ICMAP unveils action-oriented roadmap to implement IMF governance reforms

ICMA Pakistan

Karachi, December 24, 2025 — The Institute of Cost and Management Accountants of Pakistan (ICMAP) has unveiled a comprehensive and action-driven strategic roadmap aimed at converting the International Monetary Fund’s (IMF) governance diagnostics into practical reforms.

The initiative builds on the IMF’s “Pakistan – Governance and Corruption Diagnostic Assessment” released in November 2025, which highlighted deep-rooted institutional weaknesses affecting economic stability and public trust.

Developed by ICMAP’s Research and Publications Department, the report titled “ICMAP Analytical Review of the IMF Governance and Corruption Diagnostic Report” presents a detailed 32-pillar implementation framework for the Government of Pakistan. The roadmap focuses on strengthening institutions, improving transparency, restoring public confidence, and enabling sustainable economic growth by addressing governance gaps that cost the economy billions of rupees annually.

Unlike conventional policy reviews, ICMAP’s report moves decisively from diagnosis to execution. While fully endorsing the IMF’s findings on fiscal governance, revenue administration, judicial inefficiencies, and weak anti-corruption mechanisms, the review adds a critical missing element: a clear, practical “how-to” plan. It outlines actionable recommendations, assigns institutional responsibilities, and sets phased timelines to ensure measurable progress.

In his message introducing the report, Muhammad Yasin, FCMA, Vice President ICMAP and Chairman of the Research and Publications Committee, described the document as a catalyst for collective national reform. He noted that while the IMF has clearly identified systemic governance flaws, ICMAP’s role is to provide a professional prescription and a workable treatment plan. He reaffirmed ICMAP’s readiness to support the government, IMF, and stakeholders by leveraging its professional expertise for effective implementation.

A key strength of the ICMAP review is its Phased Implementation Matrix, which converts high-level IMF recommendations into a government-wide action plan. The matrix assigns specific tasks to institutions such as the Finance Division, Federal Board of Revenue (FBR), and Securities and Exchange Commission of Pakistan (SECP), with clearly defined short-, medium-, and long-term deadlines. This approach directly addresses Pakistan’s long-standing challenge of translating reform commitments into on-ground results.
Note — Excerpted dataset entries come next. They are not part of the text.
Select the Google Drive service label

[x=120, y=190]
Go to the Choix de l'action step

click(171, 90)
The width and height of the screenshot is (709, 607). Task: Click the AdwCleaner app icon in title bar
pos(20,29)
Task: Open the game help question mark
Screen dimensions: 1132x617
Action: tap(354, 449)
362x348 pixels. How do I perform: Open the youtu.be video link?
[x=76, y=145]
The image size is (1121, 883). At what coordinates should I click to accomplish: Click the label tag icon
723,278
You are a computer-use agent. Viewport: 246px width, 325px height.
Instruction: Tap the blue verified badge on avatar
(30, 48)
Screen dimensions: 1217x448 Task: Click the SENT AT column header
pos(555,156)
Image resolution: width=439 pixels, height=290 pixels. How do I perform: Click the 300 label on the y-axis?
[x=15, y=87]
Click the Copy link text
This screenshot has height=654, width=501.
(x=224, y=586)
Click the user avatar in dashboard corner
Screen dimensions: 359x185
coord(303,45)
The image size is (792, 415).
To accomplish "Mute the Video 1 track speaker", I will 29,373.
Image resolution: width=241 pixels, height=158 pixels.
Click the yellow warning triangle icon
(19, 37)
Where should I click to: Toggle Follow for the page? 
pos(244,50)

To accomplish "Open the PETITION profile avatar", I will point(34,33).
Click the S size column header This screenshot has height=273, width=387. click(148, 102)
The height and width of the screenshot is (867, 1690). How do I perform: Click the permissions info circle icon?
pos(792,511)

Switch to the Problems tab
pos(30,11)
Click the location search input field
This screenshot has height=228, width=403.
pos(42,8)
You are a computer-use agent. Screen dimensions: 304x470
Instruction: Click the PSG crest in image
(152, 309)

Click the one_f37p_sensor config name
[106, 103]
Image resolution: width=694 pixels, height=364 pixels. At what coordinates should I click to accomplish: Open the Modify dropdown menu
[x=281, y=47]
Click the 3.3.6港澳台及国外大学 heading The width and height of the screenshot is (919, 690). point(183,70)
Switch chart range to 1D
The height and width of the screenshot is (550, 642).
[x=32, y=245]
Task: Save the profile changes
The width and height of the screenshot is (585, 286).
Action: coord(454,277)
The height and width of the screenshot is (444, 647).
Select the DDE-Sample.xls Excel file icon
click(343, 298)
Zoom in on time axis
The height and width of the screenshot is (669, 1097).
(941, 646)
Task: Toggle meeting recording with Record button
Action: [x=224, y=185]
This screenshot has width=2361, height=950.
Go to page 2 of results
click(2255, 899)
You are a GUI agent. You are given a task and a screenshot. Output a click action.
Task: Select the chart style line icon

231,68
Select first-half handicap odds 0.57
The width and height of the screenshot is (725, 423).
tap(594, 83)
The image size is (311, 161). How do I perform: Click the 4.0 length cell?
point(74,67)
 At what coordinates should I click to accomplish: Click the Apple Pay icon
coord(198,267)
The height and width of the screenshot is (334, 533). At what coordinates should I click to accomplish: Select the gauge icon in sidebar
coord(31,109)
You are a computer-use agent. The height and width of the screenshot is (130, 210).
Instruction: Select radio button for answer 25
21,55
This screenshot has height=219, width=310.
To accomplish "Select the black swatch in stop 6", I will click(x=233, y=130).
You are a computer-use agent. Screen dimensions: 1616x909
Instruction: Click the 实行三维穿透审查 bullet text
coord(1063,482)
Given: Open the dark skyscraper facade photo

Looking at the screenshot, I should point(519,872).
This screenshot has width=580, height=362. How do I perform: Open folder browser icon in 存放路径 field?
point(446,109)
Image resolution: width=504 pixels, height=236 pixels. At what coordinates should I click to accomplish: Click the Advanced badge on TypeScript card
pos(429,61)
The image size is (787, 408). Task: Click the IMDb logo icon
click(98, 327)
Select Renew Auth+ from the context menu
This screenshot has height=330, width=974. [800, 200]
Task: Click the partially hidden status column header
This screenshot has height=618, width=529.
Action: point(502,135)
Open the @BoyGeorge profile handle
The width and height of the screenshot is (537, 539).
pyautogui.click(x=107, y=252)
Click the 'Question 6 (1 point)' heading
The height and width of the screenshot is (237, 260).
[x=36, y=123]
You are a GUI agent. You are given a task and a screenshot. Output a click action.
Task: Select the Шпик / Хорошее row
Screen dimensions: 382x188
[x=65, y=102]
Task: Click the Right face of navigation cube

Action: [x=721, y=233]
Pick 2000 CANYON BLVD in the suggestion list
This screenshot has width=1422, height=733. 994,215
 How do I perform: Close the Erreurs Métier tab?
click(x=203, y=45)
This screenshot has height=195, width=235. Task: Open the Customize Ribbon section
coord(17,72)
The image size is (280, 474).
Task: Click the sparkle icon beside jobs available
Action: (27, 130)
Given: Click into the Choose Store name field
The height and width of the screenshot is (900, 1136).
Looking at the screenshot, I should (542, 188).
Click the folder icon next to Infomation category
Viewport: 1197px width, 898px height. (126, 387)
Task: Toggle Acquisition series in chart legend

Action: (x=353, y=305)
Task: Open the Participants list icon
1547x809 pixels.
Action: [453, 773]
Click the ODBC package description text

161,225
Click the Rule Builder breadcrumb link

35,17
The ICMAP Operational Framework is organized around five core pillars:

Fiscal Governance: Proposals focus on plugging revenue leakages and improving budget transparency. Key recommendations include establishing an independent Parliamentary Budget Office, a Public Investment Monitoring Unit, a Revenue Intelligence Unit within FBR, simplified tax reforms, stronger SOE oversight, and a consolidated Debt Management Office.

Rule of Law: To address judicial backlogs and weak contract enforcement, the roadmap calls for specialized commercial courts, digital case management systems, expanded alternative dispute resolution mechanisms, and a national ethics framework with enforceable conflict-of-interest disclosures.

Anti-Corruption: The report proposes creating a National Anti-Corruption Coordination Council to integrate NAB, FIA, and provincial bodies, alongside stronger whistleblower protections and transparent, merit-based appointments of regulatory heads.

Digital and Regulatory Reform: Recommendations include integrating NADRA’s digital identity across government services, establishing a National Business Registry, strengthening digital competition oversight, and enhancing transparency of the Special Investment Facilitation Council (SIFC).

Execution and Monitoring: To ensure delivery, ICMAP suggests a national reform performance dashboard, structured stakeholder engagement, and a proactive public communication strategy.

Overall, the ICMAP Analytical Review is positioned as a vital governance reform tool for Pakistan. It offers a credible, professional, and implementable pathway to meet IMF commitments while laying the foundation for stronger institutions, improved accountability, and long-term economic prosperity.